(The following appeared on the Financial Post website on June 25.)
OTTAWA — Unusually harsh winter weather wreaked havoc on the on-time performance of Canadian National Railway Co. in the second quarter, according to the UBS annual survey of short line railways.
“A consistently declining score at Canadian National has led to the first defeat of the ‘scheduled railroad,’ said to Rick Patterson, UBS analyst and author of the survey. “However, we believe CN’s second-to-last-finish can at least be partially blamed on a particularly wicked winter in Canada.”
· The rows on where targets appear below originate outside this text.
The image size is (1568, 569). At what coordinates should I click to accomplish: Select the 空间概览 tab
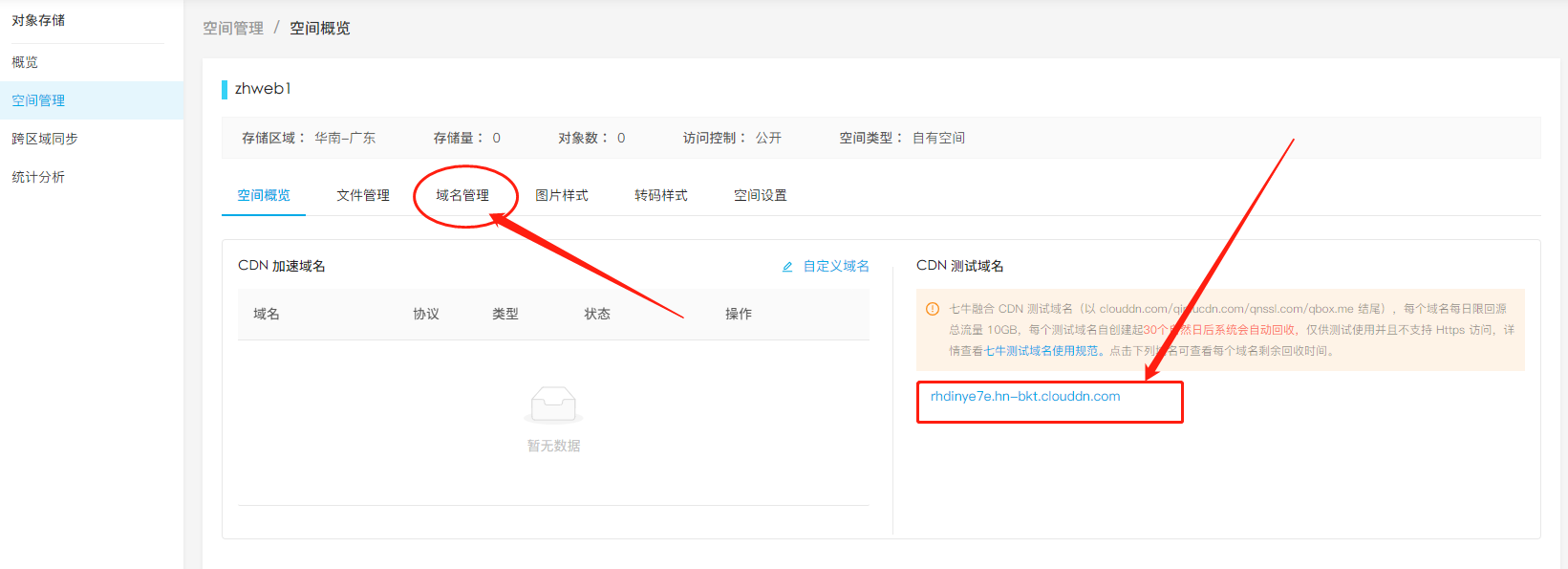(x=264, y=195)
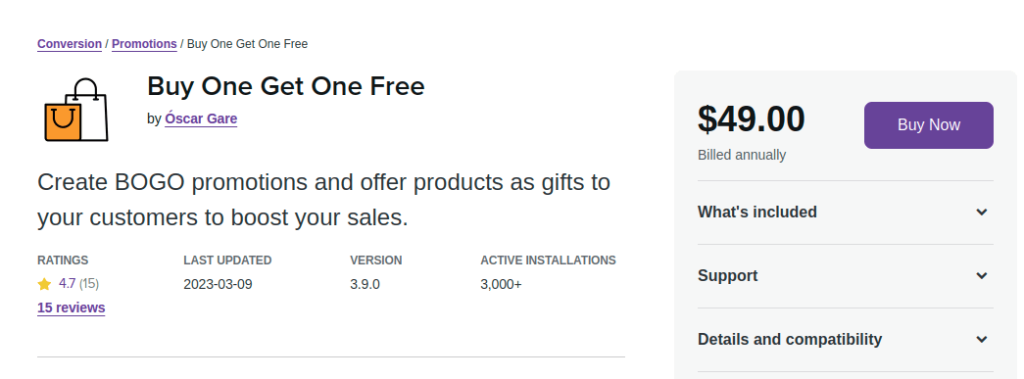Click the What's included heading label
This screenshot has height=379, width=1024.
click(x=757, y=212)
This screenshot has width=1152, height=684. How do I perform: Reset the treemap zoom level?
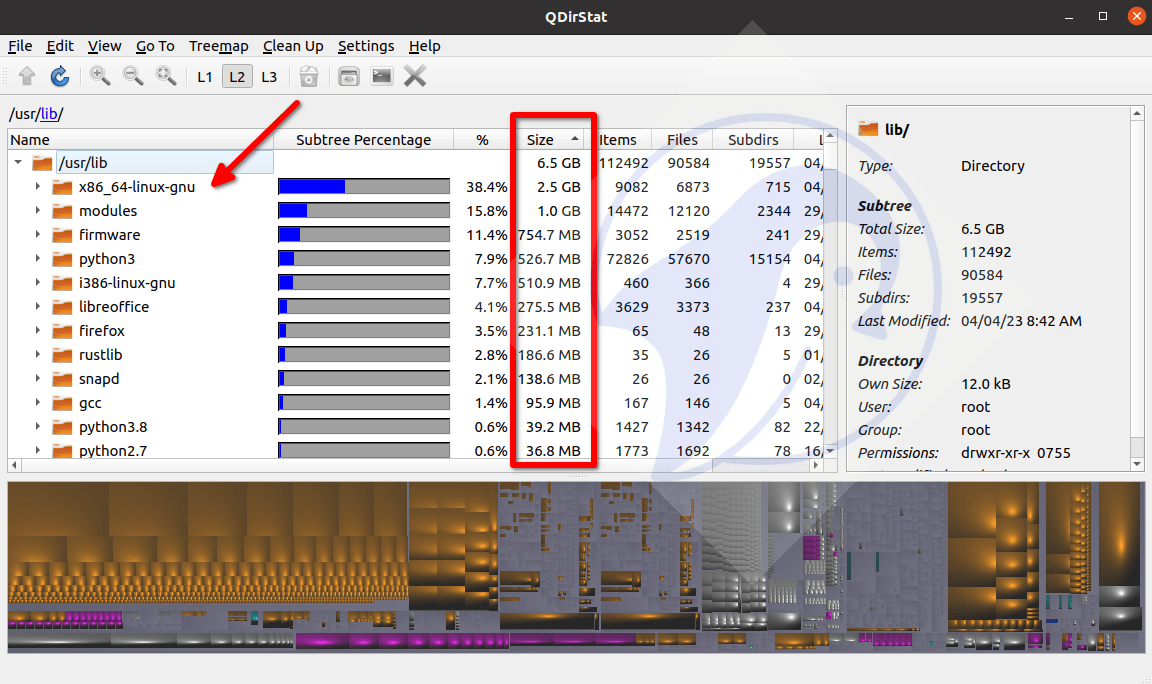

The fourth annual survey of short line railroads had management from these important feeder railways rate the performance of their larger Class I partners for on-time performance, the availability of equipment, quality of sales and marketing, and the quality of their operations during the second quarter.
While Union Pacific Corp. and CSX Corp. improved year over year, Norfolk Southern Corp. was crowned “King of the Short Lines” by UBS Tuesday. At the same time, Burlington Northern Santa Fe Corp., CN, and its smaller domestic rival, Canadian Pacific Railway Ltd., all “took a step backwards” this year, Mr. Patterson said.
“In our view, Union Pacific is the best long-term investment in the sector,” he added. “On the downside, near-term valuation does not look very appealing.”